The boat at 12:30 left point A to point B, located 30 km from A. After reaching point B for 160 minutes

The boat at 12:30 left point A to point B, located 30 km from A. After reaching point B for 160 minutes, the boat went back and returned to point A at 20:30. Determine (in km / h) the boat’s own speed if the river speed is 3 km / h.

Let the boat’s own speed or speed in still water be x km / h, then the speed of the boat along the river will be (x + 3) km / h, and the speed of the boat against the river will be (x – 3) km / h, since the speed river flow 3 km / h. From the condition of the problem it is known that the boat left point A to point B, located 30 km from A, which means that it will spend 30: (x + 3) hours on the way along the river and 30: (x – 3) hours on path upstream of the river. The boat left at 12:30 from point A to point B, stayed at point B for 160 minutes = 2 (2/3) hours, then the boat went back and returned to point A at 20:30, so it was on the way: 20 , 5 – 12.5 – 2 (2/3) = 5 (1/3) hours.

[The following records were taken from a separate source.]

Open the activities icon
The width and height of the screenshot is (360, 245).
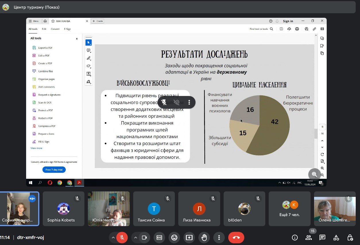[x=336, y=238]
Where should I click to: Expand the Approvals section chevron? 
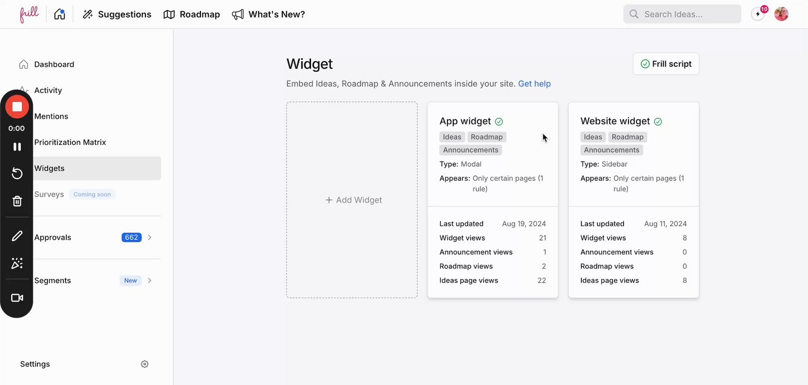tap(150, 237)
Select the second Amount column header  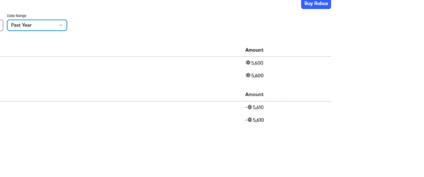click(x=254, y=94)
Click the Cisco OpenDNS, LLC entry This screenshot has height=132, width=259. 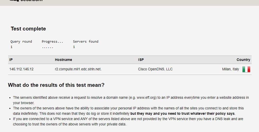point(155,69)
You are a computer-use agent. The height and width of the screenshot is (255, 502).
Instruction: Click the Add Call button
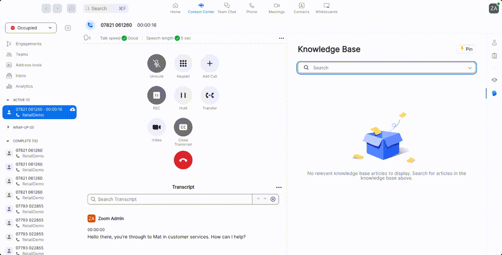point(210,64)
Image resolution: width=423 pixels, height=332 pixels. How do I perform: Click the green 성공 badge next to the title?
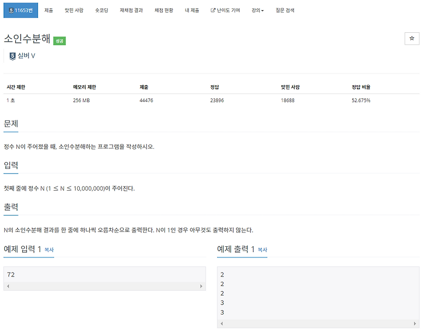tap(59, 40)
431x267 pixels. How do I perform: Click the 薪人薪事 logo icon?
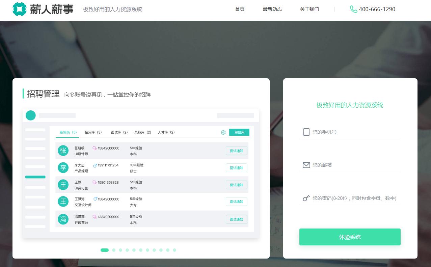point(20,9)
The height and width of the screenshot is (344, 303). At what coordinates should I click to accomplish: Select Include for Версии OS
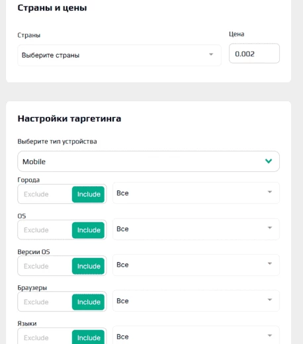[x=88, y=266]
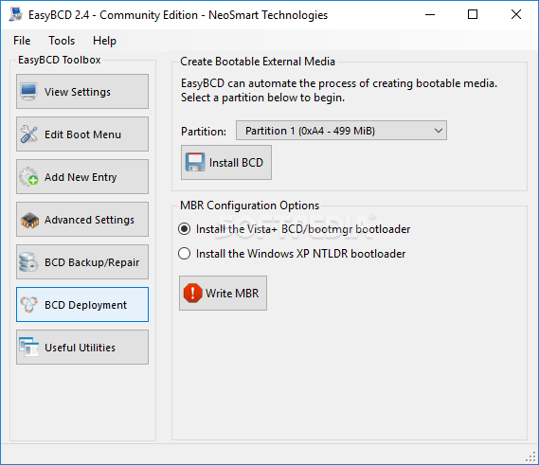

Knowing this, we compose the equation:
30: (x – 3) + 30: (x – 3) = 5 (1/3);
we will simplify the fractional-rational equation by bringing its terms to a common denominator, and multiplying both sides of the equation by a common denominator (x² – 9);
after reducing similar terms, we get:
x² – 11.25 ∙ x – 9 = 0;
we will solve the quadratic equation, for this we will find the discriminant D = 162.5625;
x₁ = – 0.75 – does not satisfy the condition of the problem;
х₂ = 12 (km / h) – own speed of the boat.
Answer: the boat’s own speed is 12 km / h.